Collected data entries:
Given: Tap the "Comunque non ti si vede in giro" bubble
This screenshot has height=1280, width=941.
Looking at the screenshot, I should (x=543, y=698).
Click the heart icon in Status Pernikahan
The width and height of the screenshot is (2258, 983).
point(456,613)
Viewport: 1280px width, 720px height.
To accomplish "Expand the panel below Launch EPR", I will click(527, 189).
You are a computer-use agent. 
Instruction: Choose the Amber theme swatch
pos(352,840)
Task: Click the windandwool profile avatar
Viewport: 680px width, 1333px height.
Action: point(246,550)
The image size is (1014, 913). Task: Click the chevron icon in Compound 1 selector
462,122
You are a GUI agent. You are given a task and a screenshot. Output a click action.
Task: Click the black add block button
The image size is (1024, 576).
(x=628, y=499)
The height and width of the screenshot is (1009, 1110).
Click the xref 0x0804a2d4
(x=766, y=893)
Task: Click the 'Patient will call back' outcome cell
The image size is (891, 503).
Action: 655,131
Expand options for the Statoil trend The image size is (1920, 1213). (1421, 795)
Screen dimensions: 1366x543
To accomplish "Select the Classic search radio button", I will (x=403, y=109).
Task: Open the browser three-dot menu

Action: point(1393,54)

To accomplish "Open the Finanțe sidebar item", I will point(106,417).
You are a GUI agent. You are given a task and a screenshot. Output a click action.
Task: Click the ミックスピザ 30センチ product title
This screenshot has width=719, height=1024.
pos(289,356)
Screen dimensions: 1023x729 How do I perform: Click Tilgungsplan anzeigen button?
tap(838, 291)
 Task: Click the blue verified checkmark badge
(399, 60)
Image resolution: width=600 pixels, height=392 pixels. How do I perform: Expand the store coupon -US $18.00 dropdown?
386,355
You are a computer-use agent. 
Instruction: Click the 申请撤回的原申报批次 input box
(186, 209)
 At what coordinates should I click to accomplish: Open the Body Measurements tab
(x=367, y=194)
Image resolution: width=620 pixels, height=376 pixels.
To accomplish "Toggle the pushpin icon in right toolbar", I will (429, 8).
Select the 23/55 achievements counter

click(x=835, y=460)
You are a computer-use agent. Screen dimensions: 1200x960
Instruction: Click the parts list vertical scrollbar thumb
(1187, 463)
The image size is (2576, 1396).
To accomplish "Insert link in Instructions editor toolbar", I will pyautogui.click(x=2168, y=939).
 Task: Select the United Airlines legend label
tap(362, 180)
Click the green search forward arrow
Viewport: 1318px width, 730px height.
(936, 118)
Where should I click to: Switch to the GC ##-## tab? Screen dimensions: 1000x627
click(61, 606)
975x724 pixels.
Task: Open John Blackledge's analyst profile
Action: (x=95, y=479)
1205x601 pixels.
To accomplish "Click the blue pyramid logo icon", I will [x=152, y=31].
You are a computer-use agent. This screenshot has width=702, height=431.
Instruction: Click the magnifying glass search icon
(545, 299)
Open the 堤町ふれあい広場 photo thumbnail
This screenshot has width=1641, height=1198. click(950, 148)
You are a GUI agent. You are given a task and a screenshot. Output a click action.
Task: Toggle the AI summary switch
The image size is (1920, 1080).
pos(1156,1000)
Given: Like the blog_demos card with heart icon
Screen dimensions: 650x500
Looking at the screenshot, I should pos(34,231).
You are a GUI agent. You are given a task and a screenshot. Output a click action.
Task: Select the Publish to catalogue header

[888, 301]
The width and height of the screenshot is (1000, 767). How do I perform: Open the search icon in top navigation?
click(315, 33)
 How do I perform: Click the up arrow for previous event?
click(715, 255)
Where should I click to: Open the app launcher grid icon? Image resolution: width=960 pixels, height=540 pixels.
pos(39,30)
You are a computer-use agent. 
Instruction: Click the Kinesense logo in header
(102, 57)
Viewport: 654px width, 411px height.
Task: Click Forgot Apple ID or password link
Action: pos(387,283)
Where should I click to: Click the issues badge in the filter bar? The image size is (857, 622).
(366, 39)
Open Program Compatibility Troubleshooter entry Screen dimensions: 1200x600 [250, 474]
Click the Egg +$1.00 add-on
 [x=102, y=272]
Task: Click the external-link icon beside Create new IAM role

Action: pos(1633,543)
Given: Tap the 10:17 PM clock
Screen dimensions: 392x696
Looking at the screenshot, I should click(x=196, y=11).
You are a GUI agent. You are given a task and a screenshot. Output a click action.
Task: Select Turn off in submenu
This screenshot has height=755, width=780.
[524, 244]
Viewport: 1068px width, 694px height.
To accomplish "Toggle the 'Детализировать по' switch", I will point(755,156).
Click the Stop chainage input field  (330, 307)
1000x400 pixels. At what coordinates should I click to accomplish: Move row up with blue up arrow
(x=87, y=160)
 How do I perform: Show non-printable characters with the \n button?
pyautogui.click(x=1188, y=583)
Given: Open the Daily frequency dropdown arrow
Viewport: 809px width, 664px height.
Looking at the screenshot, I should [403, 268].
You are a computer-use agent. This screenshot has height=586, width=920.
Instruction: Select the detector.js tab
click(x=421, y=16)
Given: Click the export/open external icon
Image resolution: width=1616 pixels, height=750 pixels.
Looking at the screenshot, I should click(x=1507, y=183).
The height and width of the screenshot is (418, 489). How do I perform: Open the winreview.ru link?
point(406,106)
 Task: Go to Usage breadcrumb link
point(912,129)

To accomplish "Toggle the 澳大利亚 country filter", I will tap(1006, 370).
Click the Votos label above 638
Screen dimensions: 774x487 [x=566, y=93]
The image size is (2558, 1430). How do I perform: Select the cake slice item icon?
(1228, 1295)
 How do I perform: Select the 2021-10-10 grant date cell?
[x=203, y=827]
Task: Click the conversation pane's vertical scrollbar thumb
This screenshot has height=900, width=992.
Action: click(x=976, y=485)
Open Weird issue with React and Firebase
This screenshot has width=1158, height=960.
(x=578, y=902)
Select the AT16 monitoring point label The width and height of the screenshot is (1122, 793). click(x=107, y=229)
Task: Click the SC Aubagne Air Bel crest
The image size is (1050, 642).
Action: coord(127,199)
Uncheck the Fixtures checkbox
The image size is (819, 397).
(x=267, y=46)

EXERCISE BRIEF: The reply should contain all of the entries exactly as shown above.

REPLY TO THE EXERCISE:
Given: Tap the "Comunque non ti si vede in giro" bubble
This screenshot has height=1280, width=941.
Looking at the screenshot, I should (x=543, y=698).
Click the heart icon in Status Pernikahan
The width and height of the screenshot is (2258, 983).
point(456,613)
Viewport: 1280px width, 720px height.
To accomplish "Expand the panel below Launch EPR", I will click(527, 189).
You are a computer-use agent. 
Instruction: Choose the Amber theme swatch
pos(352,840)
Task: Click the windandwool profile avatar
Viewport: 680px width, 1333px height.
Action: point(246,550)
The image size is (1014, 913). Task: Click the chevron icon in Compound 1 selector
462,122
You are a GUI agent. You are given a task and a screenshot. Output a click action.
Task: Click the black add block button
The image size is (1024, 576).
(x=628, y=499)
The height and width of the screenshot is (1009, 1110).
Click the xref 0x0804a2d4
(x=766, y=893)
Task: Click the 'Patient will call back' outcome cell
The image size is (891, 503).
Action: 655,131
Expand options for the Statoil trend The image size is (1920, 1213). (1421, 795)
Screen dimensions: 1366x543
To accomplish "Select the Classic search radio button", I will (x=403, y=109).
Task: Open the browser three-dot menu

Action: point(1393,54)

To accomplish "Open the Finanțe sidebar item", I will point(106,417).
You are a GUI agent. You are given a task and a screenshot. Output a click action.
Task: Click the ミックスピザ 30センチ product title
This screenshot has width=719, height=1024.
pos(289,356)
Screen dimensions: 1023x729 How do I perform: Click Tilgungsplan anzeigen button?
tap(838, 291)
 Task: Click the blue verified checkmark badge
(399, 60)
Image resolution: width=600 pixels, height=392 pixels. How do I perform: Expand the store coupon -US $18.00 dropdown?
386,355
You are a computer-use agent. 
Instruction: Click the 申请撤回的原申报批次 input box
(186, 209)
 At what coordinates should I click to accomplish: Open the Body Measurements tab
(x=367, y=194)
Image resolution: width=620 pixels, height=376 pixels.
To accomplish "Toggle the pushpin icon in right toolbar", I will (429, 8).
Select the 23/55 achievements counter

click(x=835, y=460)
You are a computer-use agent. Screen dimensions: 1200x960
Instruction: Click the parts list vertical scrollbar thumb
(1187, 463)
The image size is (2576, 1396).
To accomplish "Insert link in Instructions editor toolbar", I will pyautogui.click(x=2168, y=939).
 Task: Select the United Airlines legend label
tap(362, 180)
Click the green search forward arrow
Viewport: 1318px width, 730px height.
(936, 118)
Where should I click to: Switch to the GC ##-## tab? Screen dimensions: 1000x627
click(61, 606)
975x724 pixels.
Task: Open John Blackledge's analyst profile
Action: (x=95, y=479)
1205x601 pixels.
To accomplish "Click the blue pyramid logo icon", I will [x=152, y=31].
You are a computer-use agent. This screenshot has width=702, height=431.
Instruction: Click the magnifying glass search icon
(545, 299)
Open the 堤町ふれあい広場 photo thumbnail
This screenshot has width=1641, height=1198. click(950, 148)
You are a GUI agent. You are given a task and a screenshot. Output a click action.
Task: Toggle the AI summary switch
The image size is (1920, 1080).
pos(1156,1000)
Given: Like the blog_demos card with heart icon
Screen dimensions: 650x500
Looking at the screenshot, I should pos(34,231).
You are a GUI agent. You are given a task and a screenshot. Output a click action.
Task: Select the Publish to catalogue header

[888, 301]
The width and height of the screenshot is (1000, 767). How do I perform: Open the search icon in top navigation?
click(315, 33)
 How do I perform: Click the up arrow for previous event?
click(715, 255)
Where should I click to: Open the app launcher grid icon? Image resolution: width=960 pixels, height=540 pixels.
pos(39,30)
You are a computer-use agent. 
Instruction: Click the Kinesense logo in header
(102, 57)
Viewport: 654px width, 411px height.
Task: Click Forgot Apple ID or password link
Action: pos(387,283)
Where should I click to: Click the issues badge in the filter bar? The image size is (857, 622).
(366, 39)
Open Program Compatibility Troubleshooter entry Screen dimensions: 1200x600 [250, 474]
Click the Egg +$1.00 add-on
 [x=102, y=272]
Task: Click the external-link icon beside Create new IAM role

Action: pos(1633,543)
Given: Tap the 10:17 PM clock
Screen dimensions: 392x696
Looking at the screenshot, I should click(x=196, y=11).
You are a GUI agent. You are given a task and a screenshot. Output a click action.
Task: Select Turn off in submenu
This screenshot has height=755, width=780.
[524, 244]
Viewport: 1068px width, 694px height.
To accomplish "Toggle the 'Детализировать по' switch", I will point(755,156).
Click the Stop chainage input field  (330, 307)
1000x400 pixels. At what coordinates should I click to accomplish: Move row up with blue up arrow
(x=87, y=160)
 How do I perform: Show non-printable characters with the \n button?
pyautogui.click(x=1188, y=583)
Given: Open the Daily frequency dropdown arrow
Viewport: 809px width, 664px height.
Looking at the screenshot, I should [403, 268].
You are a computer-use agent. This screenshot has height=586, width=920.
Instruction: Select the detector.js tab
click(x=421, y=16)
Given: Click the export/open external icon
Image resolution: width=1616 pixels, height=750 pixels.
Looking at the screenshot, I should click(x=1507, y=183).
The height and width of the screenshot is (418, 489). How do I perform: Open the winreview.ru link?
point(406,106)
 Task: Go to Usage breadcrumb link
point(912,129)

To accomplish "Toggle the 澳大利亚 country filter", I will tap(1006, 370).
Click the Votos label above 638
Screen dimensions: 774x487 [x=566, y=93]
The image size is (2558, 1430). How do I perform: Select the cake slice item icon?
(1228, 1295)
 How do I perform: Select the 2021-10-10 grant date cell?
[x=203, y=827]
Task: Click the conversation pane's vertical scrollbar thumb
This screenshot has height=900, width=992.
Action: click(x=976, y=485)
Open Weird issue with React and Firebase
This screenshot has width=1158, height=960.
(x=578, y=902)
Select the AT16 monitoring point label The width and height of the screenshot is (1122, 793). click(x=107, y=229)
Task: Click the SC Aubagne Air Bel crest
The image size is (1050, 642).
Action: coord(127,199)
Uncheck the Fixtures checkbox
The image size is (819, 397).
(x=267, y=46)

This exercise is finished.